The Diffusion of Innovation, 5th ed by Everett Rogers

Chapter 8. Diffusion Networks

  • Interpersonal networks influence people to adopt innovations. Opinion leadership is the degree to which a individual in able informally to influence other individuals’ attitudes or overt behavior in a desired way with relative frequency. The impact of opinion leaders helps explain why the diffusion curve is S-shaped.

The Hypodermic Needle Model

  • This model postulates that the mass media has direct, immediate, and power effects on a mass audience. They were perceived as a strong influence on behavior change during the 40’s and 50’s. Later research show that it was too simple, too mechanistic, and too gross to give an accurate account of media effects. It ignored the role of opinion leaders.

The Two-Step Flow Model

  • This model holds that information flows from the mass media to opinion leaders who then influence people via face-to-face contact. Mass communication channels are primarily knowledge creators, whereas interpersonal networks are more important in persuading individuals to adopt or reject.

Homophily and Hererophily

  • Homophily is the degree to which a pair of individuals who communicate are similar. Such similarity may be attributes such as beliefs, education, differences in technical competence, and socioeconomic status. It is the opposite of heterophily. Homophily occurs frequently in communication and is more effective. It requires less effort and enjoys a greater comfort level.

The Power of Heterophily

  • Heterophilous communication has a special informational potential even though it may occur rarely.

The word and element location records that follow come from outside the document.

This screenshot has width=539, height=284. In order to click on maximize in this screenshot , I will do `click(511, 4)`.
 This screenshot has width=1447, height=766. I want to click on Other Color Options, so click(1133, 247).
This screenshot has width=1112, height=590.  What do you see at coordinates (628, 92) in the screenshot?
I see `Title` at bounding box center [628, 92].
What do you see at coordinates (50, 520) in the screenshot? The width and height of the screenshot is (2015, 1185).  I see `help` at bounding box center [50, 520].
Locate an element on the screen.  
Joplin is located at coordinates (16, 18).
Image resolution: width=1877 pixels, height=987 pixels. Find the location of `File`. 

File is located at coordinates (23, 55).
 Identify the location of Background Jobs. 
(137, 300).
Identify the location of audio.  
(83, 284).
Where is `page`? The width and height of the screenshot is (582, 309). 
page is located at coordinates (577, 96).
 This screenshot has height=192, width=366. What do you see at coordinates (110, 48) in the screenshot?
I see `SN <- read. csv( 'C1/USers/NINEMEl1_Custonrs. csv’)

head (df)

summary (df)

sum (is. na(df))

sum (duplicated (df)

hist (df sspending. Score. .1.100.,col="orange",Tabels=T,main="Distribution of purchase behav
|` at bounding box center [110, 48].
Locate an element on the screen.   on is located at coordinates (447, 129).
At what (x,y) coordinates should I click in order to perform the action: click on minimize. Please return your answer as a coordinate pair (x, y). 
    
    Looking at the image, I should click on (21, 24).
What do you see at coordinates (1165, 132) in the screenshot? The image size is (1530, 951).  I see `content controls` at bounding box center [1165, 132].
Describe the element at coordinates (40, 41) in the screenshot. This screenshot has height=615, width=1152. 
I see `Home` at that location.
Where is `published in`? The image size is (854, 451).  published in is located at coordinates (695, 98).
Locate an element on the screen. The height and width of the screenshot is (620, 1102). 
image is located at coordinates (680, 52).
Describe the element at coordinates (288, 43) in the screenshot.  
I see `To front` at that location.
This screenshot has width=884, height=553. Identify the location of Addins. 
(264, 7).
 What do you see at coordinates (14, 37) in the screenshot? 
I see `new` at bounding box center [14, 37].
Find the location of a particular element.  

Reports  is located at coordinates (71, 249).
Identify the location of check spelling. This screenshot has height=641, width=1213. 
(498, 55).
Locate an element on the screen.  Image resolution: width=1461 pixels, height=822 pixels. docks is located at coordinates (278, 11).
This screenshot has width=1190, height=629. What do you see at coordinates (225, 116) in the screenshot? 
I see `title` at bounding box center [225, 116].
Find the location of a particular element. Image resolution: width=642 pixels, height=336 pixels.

Heterophilous network links often connect two cliques, thus spanning two sets of socially dissimilar individuals. Such “bridges” are especially important in conveying information about innovations. Homophily accelerates diffusion but limits the spread. People willing to engage in heterophyllous communication are less concerned about things like education and social status and are more innovative.

Measuring Opinion Leadership and Network Links

  • Sociometric – Ask system members who they go to for advice. Take me to your leader. Requires lots of interviews and analysis.
  • Informant’s ratings – If you can identify people in the system who know it well, ask them.
  • Self-designating method – Ask people if they think they are opinion leaders.
  • Observation – Works best in small systems when people don’t know they are being observed.

Monomorphic and Polymorphic

  • Polymorphism is the degree to which an individual acts as an opinion leader for a variety of topics. The opposite, monomorphism, is the degree to which a person acts as the opinion leader for a single topic. When looking at opinion leadership you need to be aware of how diverse the topic are that you are interested in.

Paul Revere vs. William Dawes

  • On the night of April 18-19, 1775, two riders rode out from Boston to warn the local populace that British troops were marching from Boston to capture colonial leaders, John Hancock and Samuel Adams, and to capture stores of guns and ammunition. Paul Revere was much more effective because he knew who the anti-British opinion leaders were. He also persuaded young men on horseback returning from courting missions to spread the alarm. Dawes simply knocked on random doors causing most of the occupants to simply go back to sleep.

Characteristics of Opinion Leaders

  • Opinion leaders have greater exposure to mass media. This puts them in greater contact with change agents. They are more cosmopolite and bring ideas across boundaries between groups.
  • They have extensive interpersonal network links. They are socially accessible.
  • They have higher socioeconomic status than their followers and they are recognized as trustworthy and competent experts about innovations.

The Strength-of-Weak-Ties Theory

  • The information exchange potential or communication networks is negatively related to their degree of proximity and homophily. Heterophilous links of low proximity are the weak ties that are rare yet play a crucial role in the flow of information about an innovation. An individual’s intimate friends rarely possess much information that the individual doesn’t already know.

Social Learning Theory

  • One individual learns from another by means of observational modeling. One observes another’s behavior and then does something similar. The modeled behavior is similar but not an exact copy. Nonverbal communication is important in behavior change. This can happen via a social network, a public display, or by viewing visual media.

Critical Mass

  • When critical mass is reached diffusion becomes self-sustaining. This is the point where the adoption rate accelerates. While the concept started with nuclear physics, it shows up in many fields including epidemiology, fashion, survival of species, language systems, racial integration, and political movements. This is why some innovations become more valuable as more people adopt them. The telephone and the Internet are examples.